**TASK GOAL:**
Copy every line of the items below word for word, leaving out the pictures.
+---+
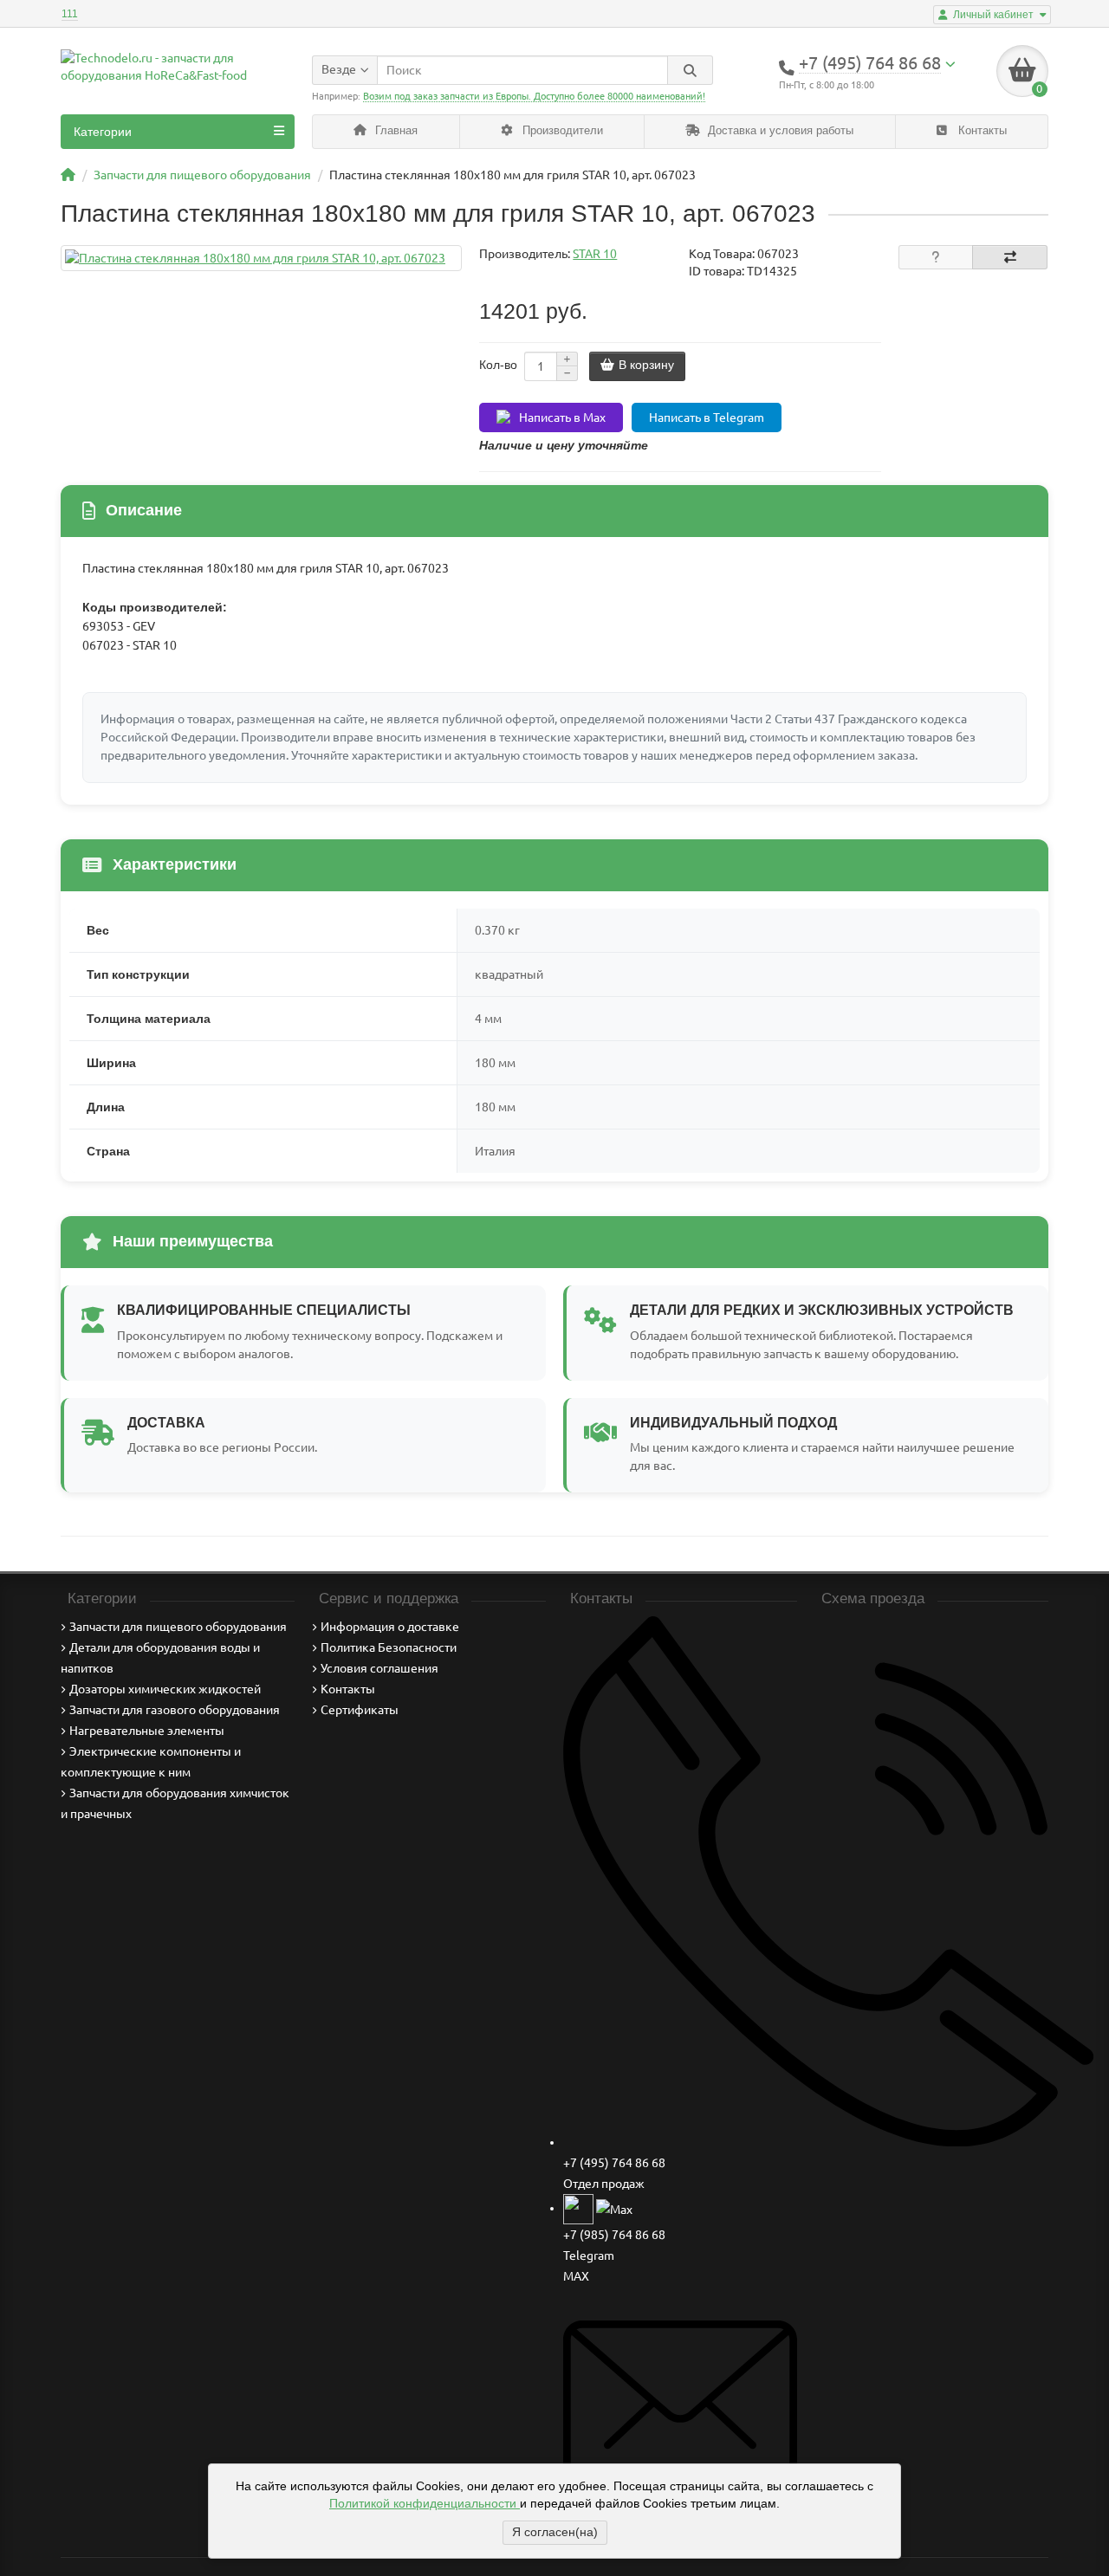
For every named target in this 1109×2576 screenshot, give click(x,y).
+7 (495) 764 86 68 (614, 2163)
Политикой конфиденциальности (424, 2503)
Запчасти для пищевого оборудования (178, 1627)
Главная (395, 130)
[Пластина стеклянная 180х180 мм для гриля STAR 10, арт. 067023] (261, 258)
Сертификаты (360, 1710)
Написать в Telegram (706, 417)
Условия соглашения (379, 1668)
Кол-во (498, 365)
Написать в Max (562, 417)
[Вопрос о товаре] (936, 257)
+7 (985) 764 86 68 (614, 2235)
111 (70, 14)
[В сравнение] (1009, 257)
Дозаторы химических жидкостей (165, 1689)
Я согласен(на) (555, 2532)
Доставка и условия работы (778, 130)
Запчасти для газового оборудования (174, 1710)
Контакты (981, 130)
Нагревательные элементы (146, 1731)
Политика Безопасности (389, 1647)
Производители (561, 130)
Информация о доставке (390, 1627)
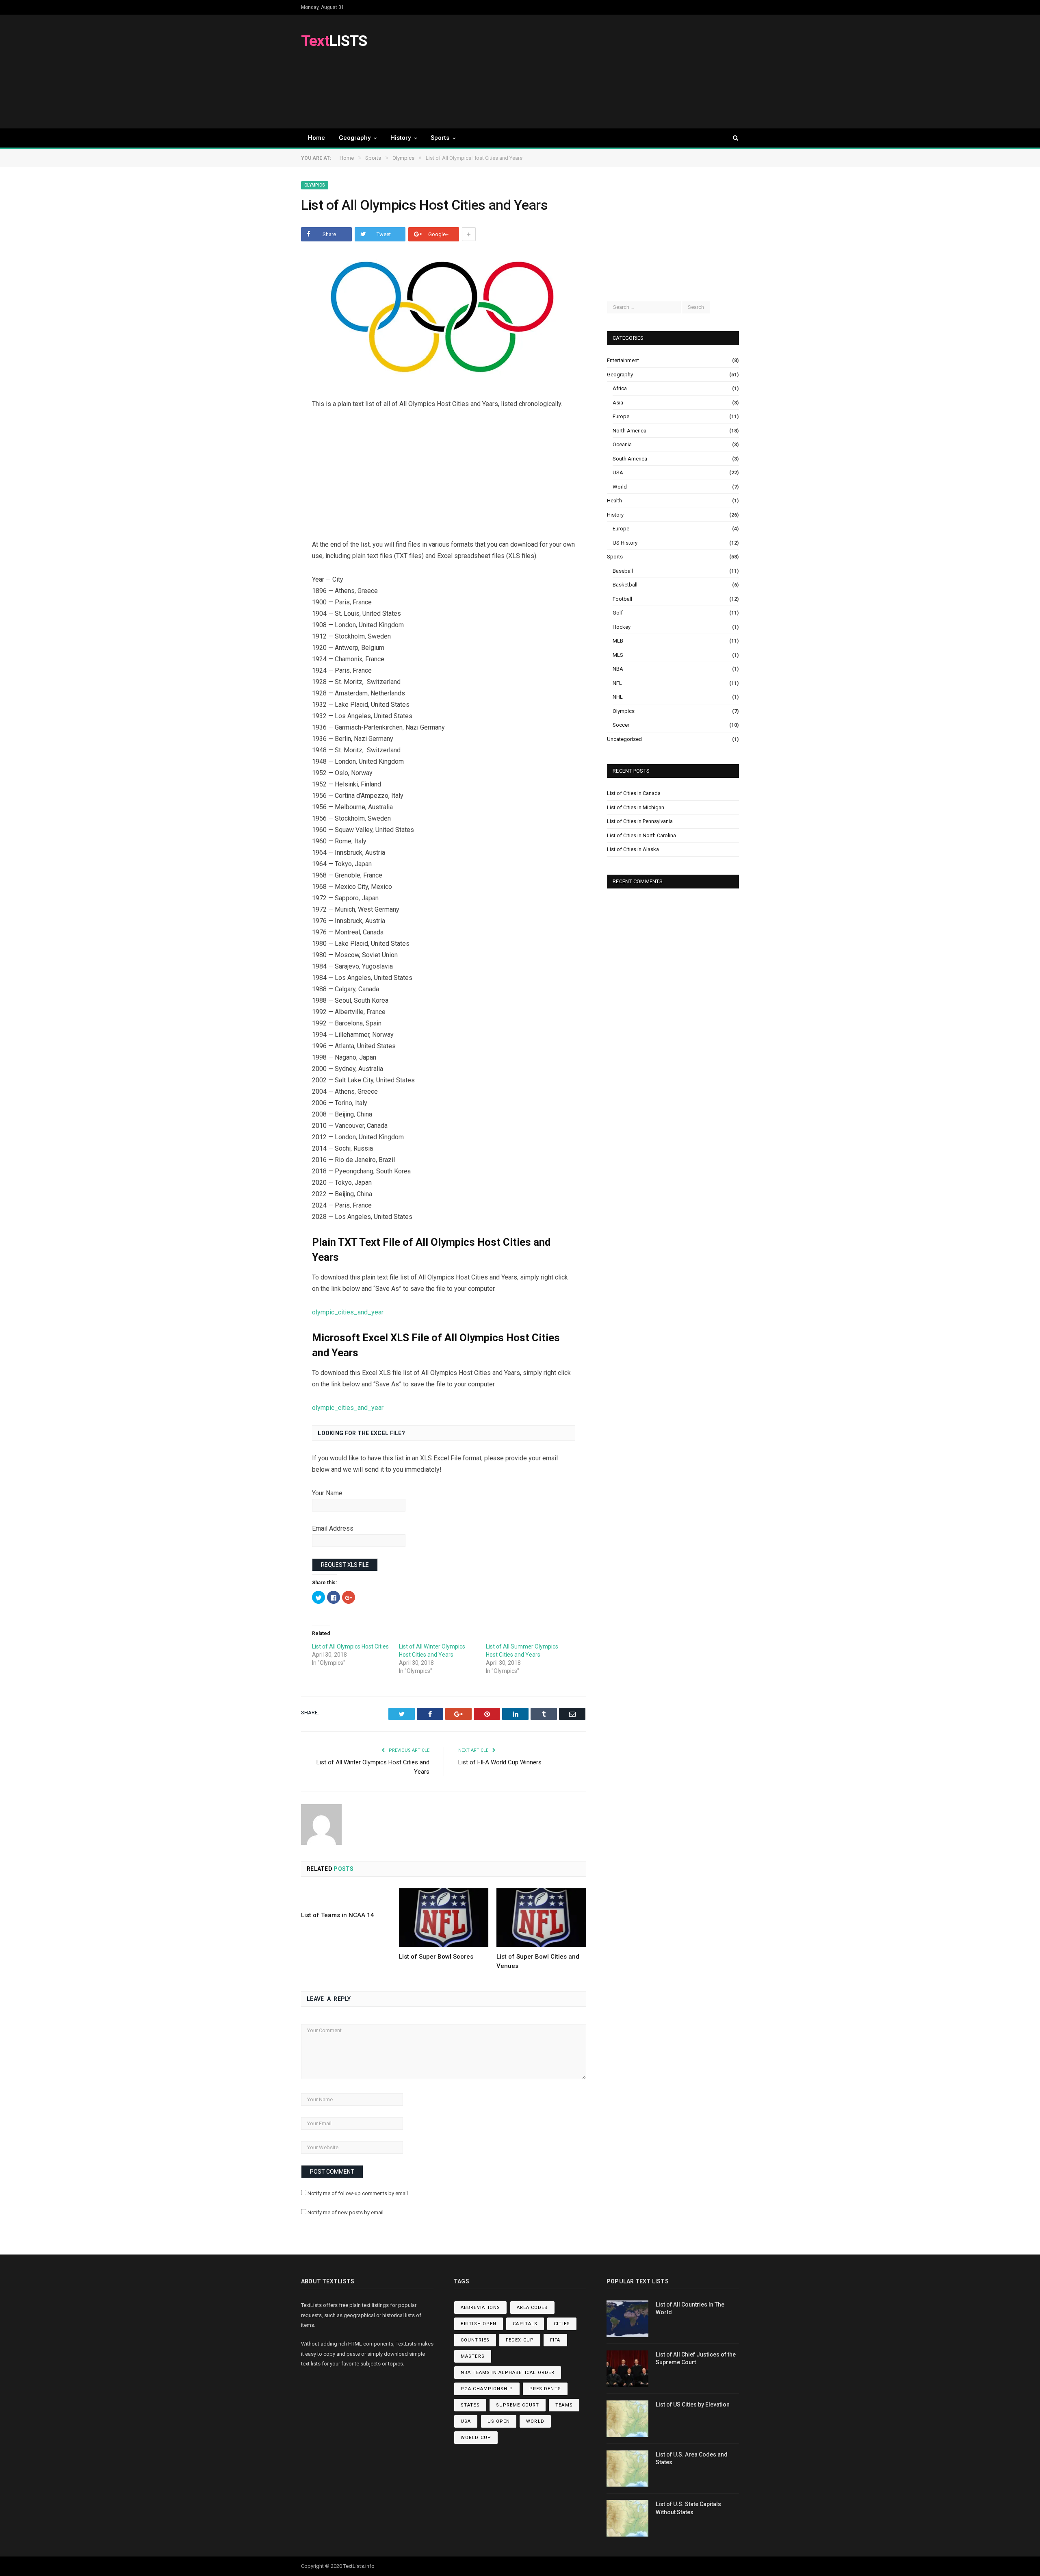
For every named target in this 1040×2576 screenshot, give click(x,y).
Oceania (622, 444)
+---+
**OUTPUT OF THE TASK:**
For every named target in this 1109×2576 screenshot, give click(x,y).
+7 (495) 764 86 68 (614, 2163)
Политикой конфиденциальности (424, 2503)
Запчасти для пищевого оборудования (178, 1627)
Главная (395, 130)
[Пластина стеклянная 180х180 мм для гриля STAR 10, арт. 067023] (261, 258)
Сертификаты (360, 1710)
Написать в Telegram (706, 417)
Условия соглашения (379, 1668)
Кол-во (498, 365)
Написать в Max (562, 417)
[Вопрос о товаре] (936, 257)
+7 (985) 764 86 68 (614, 2235)
111 (70, 14)
[В сравнение] (1009, 257)
Дозаторы химических жидкостей (165, 1689)
Я согласен(на) (555, 2532)
Доставка и условия работы (778, 130)
Запчасти для газового оборудования (174, 1710)
Контакты (981, 130)
Нагревательные элементы (146, 1731)
Политика Безопасности (389, 1647)
Производители (561, 130)
Информация о доставке (390, 1627)
For every named target in this 1040×2576 screenshot, give click(x,y).
Oceania (622, 444)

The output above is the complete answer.